War’s das jetzt etwa mit Hessen? Die Parteien überschlagen sich gerade mit Wahlwerbung, am 22. September werden die Menschen in Massen an die Wahlurnen stürmen und ihre Stimmzettel für einen neuen Landtag abgeben, selbiger muss sich im Januar konstituieren, einen neuen Ministerpräsidenten wählen, ein neues Kabinett muss gebildet werden – und dann, dann gibt es Hessen, für dessen Regierung der ganze Aufwand betrieben wird, bald darauf gar nicht mehr? Die ganzen Mühen umsonst?
Also, liebe Leser, ich rede jetzt nicht von der finalen Auslöschung des schönen Hessenlandes durch ein Erdbeben, einen Meteoriteneinschlag oder so, nein, noch schlimmer, die FDP will Hessen wegfusionieren.
Das wollen die Liberalen eigentlich schon lange, bereits 2006 träumte FDP-Chef Jörg-Uwe Hahn von „einem starken Bundesland in der Mitte Deutschlands“ und meinte einen Zusammenschluss von Hessen, Rheinland-Pfalz und dem Saarland – zuvor bereits andernorts mit dem Wortungetüm „Mittelwestdeutschland“ bedacht.
Länger nichts mehr davon gehört, aber jetzt hat Hahn die Idee ausgerechnet mitten im hessischen Landtagwahlkampf wieder ausgepackt. Beim Besuch eines gemeinsam von einem hessischen und einem rheinland-pfälzischen Verlag betriebenen Druckzentrums in Rüsselsheim räsonierte der FDP-Landeschef jüngst, was auf Firmenebene machbar sei, müsse auch zwischen Ländern möglich sein. Als Fusionspartner für Hessen sehe er Rheinland-Pfalz und das Saarland. Anlass für die Überlegungen ist mal wieder der ungeliebte Länderfinanzausgleich, der stets zuungunsten Hessens ausfällt. Die Ungerechtigkeit beim Fluss der Finanzströme zwischen Bund und Ländern müsse auf den Tisch, so Hahn, und in diesem Zusammenhang werde sich zeigen, dass die Zusammenlegung von Bundesländern unumgänglich sei, zitiert ihn das „Darmstädter Echo“.
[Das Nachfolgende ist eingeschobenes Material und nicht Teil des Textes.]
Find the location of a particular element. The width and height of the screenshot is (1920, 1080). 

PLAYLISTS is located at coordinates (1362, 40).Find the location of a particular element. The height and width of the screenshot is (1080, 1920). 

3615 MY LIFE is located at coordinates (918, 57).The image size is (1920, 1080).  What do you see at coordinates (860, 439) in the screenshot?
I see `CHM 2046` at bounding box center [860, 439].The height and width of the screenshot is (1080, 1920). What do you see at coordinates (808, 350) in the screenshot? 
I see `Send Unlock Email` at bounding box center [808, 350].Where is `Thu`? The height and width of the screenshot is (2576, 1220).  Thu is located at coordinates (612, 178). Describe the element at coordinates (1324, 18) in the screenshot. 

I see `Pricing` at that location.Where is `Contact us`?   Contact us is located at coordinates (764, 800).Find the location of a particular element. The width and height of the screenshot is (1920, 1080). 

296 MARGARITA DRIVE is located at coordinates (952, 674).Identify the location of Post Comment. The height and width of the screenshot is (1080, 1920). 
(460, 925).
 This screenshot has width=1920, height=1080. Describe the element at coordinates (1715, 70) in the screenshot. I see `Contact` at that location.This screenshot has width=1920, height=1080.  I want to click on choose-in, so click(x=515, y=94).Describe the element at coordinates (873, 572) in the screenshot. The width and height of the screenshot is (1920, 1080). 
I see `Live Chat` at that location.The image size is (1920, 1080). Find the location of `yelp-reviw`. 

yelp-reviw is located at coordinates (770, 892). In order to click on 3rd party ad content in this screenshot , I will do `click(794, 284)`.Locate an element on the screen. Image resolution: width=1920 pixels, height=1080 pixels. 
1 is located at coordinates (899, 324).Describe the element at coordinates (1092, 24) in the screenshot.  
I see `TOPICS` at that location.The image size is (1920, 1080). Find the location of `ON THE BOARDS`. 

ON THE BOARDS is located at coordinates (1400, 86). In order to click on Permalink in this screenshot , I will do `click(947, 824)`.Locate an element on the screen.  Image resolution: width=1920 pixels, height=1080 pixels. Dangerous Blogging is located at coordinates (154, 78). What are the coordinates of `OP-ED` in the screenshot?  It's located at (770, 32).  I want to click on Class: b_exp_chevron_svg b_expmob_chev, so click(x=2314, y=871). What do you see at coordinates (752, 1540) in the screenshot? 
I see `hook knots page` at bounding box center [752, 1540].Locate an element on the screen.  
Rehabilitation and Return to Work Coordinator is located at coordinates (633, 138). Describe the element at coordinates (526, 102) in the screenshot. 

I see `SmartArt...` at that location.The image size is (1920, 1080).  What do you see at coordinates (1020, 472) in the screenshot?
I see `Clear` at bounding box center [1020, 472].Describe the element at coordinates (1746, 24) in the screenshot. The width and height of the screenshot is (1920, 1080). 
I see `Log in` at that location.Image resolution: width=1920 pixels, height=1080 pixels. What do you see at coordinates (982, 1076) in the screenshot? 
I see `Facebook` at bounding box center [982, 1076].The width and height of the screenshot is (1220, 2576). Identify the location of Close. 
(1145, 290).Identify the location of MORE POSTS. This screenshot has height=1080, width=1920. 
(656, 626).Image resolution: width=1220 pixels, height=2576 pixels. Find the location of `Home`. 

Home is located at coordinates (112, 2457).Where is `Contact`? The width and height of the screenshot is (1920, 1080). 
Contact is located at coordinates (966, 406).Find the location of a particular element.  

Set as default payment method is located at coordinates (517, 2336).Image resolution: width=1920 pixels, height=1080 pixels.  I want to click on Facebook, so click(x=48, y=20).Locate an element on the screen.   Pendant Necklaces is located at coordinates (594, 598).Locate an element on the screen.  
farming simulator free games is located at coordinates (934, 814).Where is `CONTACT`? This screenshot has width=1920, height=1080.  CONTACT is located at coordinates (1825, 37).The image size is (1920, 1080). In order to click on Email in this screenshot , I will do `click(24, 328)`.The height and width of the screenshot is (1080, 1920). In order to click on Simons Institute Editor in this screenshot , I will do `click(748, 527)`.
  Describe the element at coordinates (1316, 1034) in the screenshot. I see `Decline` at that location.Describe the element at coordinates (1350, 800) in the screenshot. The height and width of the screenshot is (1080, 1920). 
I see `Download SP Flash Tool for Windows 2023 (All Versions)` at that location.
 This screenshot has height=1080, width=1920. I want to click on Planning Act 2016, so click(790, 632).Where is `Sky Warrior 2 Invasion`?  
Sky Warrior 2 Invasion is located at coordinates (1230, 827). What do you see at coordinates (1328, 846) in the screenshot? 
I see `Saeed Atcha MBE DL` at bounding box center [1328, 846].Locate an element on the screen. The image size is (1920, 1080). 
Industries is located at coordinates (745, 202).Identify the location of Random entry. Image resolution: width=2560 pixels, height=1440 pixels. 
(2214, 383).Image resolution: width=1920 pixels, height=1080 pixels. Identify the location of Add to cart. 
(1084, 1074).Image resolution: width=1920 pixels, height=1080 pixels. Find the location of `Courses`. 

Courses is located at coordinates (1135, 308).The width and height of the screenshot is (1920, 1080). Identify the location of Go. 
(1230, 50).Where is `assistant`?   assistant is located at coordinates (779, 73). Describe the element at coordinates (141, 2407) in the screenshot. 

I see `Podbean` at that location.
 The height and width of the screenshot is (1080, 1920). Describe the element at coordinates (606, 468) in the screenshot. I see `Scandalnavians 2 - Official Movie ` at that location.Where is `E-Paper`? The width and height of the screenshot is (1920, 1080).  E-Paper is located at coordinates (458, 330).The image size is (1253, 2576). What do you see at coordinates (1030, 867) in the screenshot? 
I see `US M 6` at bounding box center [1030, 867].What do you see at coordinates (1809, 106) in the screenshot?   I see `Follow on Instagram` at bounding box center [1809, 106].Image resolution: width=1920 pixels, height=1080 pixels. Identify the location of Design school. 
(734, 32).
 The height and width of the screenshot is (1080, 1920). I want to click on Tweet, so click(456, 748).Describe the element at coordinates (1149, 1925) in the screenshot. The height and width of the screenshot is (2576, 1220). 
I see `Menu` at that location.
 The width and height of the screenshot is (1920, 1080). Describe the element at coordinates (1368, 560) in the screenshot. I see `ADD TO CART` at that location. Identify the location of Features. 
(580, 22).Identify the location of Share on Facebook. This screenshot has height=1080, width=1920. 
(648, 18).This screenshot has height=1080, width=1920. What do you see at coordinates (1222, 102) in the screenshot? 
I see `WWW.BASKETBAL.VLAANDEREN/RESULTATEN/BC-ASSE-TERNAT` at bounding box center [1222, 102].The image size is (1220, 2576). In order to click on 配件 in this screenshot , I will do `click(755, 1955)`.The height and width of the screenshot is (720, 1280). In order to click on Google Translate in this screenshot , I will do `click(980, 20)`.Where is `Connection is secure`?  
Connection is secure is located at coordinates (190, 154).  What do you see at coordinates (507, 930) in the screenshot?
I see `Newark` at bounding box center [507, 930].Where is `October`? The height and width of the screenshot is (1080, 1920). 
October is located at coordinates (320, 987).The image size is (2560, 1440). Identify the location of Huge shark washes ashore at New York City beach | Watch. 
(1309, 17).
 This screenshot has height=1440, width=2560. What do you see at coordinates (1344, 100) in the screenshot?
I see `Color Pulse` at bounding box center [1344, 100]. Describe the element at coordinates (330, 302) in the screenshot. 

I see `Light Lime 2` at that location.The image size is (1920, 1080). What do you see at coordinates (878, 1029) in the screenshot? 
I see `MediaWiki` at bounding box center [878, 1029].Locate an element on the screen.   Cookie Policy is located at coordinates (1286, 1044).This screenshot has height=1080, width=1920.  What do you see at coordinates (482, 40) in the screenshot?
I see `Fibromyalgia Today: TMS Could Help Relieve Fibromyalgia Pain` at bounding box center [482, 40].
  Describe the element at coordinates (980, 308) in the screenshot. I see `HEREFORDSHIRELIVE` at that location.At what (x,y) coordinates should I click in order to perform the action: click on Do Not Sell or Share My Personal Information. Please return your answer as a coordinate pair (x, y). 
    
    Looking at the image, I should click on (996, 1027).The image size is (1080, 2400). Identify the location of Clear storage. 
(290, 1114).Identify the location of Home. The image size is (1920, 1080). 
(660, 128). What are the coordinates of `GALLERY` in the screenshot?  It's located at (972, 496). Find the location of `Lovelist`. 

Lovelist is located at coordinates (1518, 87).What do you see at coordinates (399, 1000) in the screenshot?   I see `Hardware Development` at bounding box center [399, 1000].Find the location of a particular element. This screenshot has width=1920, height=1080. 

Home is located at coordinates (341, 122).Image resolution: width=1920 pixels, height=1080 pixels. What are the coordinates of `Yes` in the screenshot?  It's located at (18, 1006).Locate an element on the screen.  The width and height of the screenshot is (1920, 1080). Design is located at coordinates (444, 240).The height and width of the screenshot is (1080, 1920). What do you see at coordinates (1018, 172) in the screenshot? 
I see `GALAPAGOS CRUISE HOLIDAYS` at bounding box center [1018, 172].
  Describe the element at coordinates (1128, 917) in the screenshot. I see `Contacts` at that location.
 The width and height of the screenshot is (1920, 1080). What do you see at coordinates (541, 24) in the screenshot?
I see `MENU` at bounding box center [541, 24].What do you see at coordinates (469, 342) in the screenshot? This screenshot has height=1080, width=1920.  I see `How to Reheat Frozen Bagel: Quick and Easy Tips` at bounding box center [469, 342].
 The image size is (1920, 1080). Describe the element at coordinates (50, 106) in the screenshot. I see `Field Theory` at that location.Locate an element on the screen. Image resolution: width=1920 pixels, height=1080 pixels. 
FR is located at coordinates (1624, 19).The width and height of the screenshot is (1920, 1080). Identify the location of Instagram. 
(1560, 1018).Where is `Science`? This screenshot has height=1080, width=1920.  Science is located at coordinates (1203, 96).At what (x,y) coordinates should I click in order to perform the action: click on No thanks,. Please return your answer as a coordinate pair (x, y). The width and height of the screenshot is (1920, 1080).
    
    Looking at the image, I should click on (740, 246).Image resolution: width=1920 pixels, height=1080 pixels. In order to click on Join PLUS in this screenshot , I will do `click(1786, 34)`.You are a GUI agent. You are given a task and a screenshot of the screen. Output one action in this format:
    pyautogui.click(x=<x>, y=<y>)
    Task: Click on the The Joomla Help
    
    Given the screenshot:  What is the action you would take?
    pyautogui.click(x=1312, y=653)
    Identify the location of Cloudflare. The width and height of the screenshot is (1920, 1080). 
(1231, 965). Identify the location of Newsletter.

Oh, oh, da gab es aber Gegenwind. Ausgerechnet von den Grünen, denen man so einen Patriotismus gar nicht zugetraut hätte. „Da redet ja nicht irgendwer vor sich hin, sondern der stellvertretende Ministerpräsident stellt die eigenständige Existenz unseres Bundeslands in Frage“, empörte sich der Parlamentarische Geschäftsführer der Grünen, Mathias Wagner. Ob das jetzt Hahns Position sei? Oder ob er für die Regierung spreche? Oder sei das nur „das neuste wirre Stück im verzweifelten Überlebenskampf der FDP“?
Da sprang deren Fraktionschef Wolfgang Greilich seinem Parteivorsitzenden zur Seite. Ein „Weiter so“ könne es in den Finanzbeziehungen der Länder ja wohl nicht geben, deshalb sei eine mögliche Alternative die Neuordnung der Länder. Franken und Bayern könnten doch auch im gemeinsamen Freistaat leben, Schwaben und Badener in Baden-Württemberg, da werde doch Hessen, Rheinland-Pfälzern oder Saarländern in einem gemeinsamen Bundesland ihre Identität nicht genommen. Ob die drei Bevölkerungsgruppen das auch so sehen? Wo es für einen Rheinhessen schon eine Beleidigung darstellt, als Pfälzer bezeichnet zu werden? Da käme viel Integrationsarbeit auf den Integrationsminister Hahn zu! Ob er das bedacht hat?
Ja, und dann kommt tatsächlich kurz darauf Schützenhilfe vom ehemaligen Mainzer Ministerpräsidenten Kurt Beck! Er glaube, dass man drüber reden könne, sagte der SPD-Politiker im „Deutschlandradio“ zum Thema Länderneuordnung. Das glaubt er aber auch erst, seit er Polit-Rentner ist, als aktiver Regierungschef hätte der Pfälzer sein Bundesland mit Zähnen und Klauen verteidigt!
So wie der amtierende rheinland-pfälzische Innenminister Roger Lewentz von der SPD. Der hatte den Hessen Greilich im Februar
als „völlig durchgeknallt“ bezeichnet, nachdem der Liberale damals die Dreierfusion vorgeschlagen hatte.
„Völlig durchgeknallt“ – das hat ihm Greilich nicht verziehen und pocht (bis heute vergeblich) auf eine Entschuldigung des künftigen Landsmannes.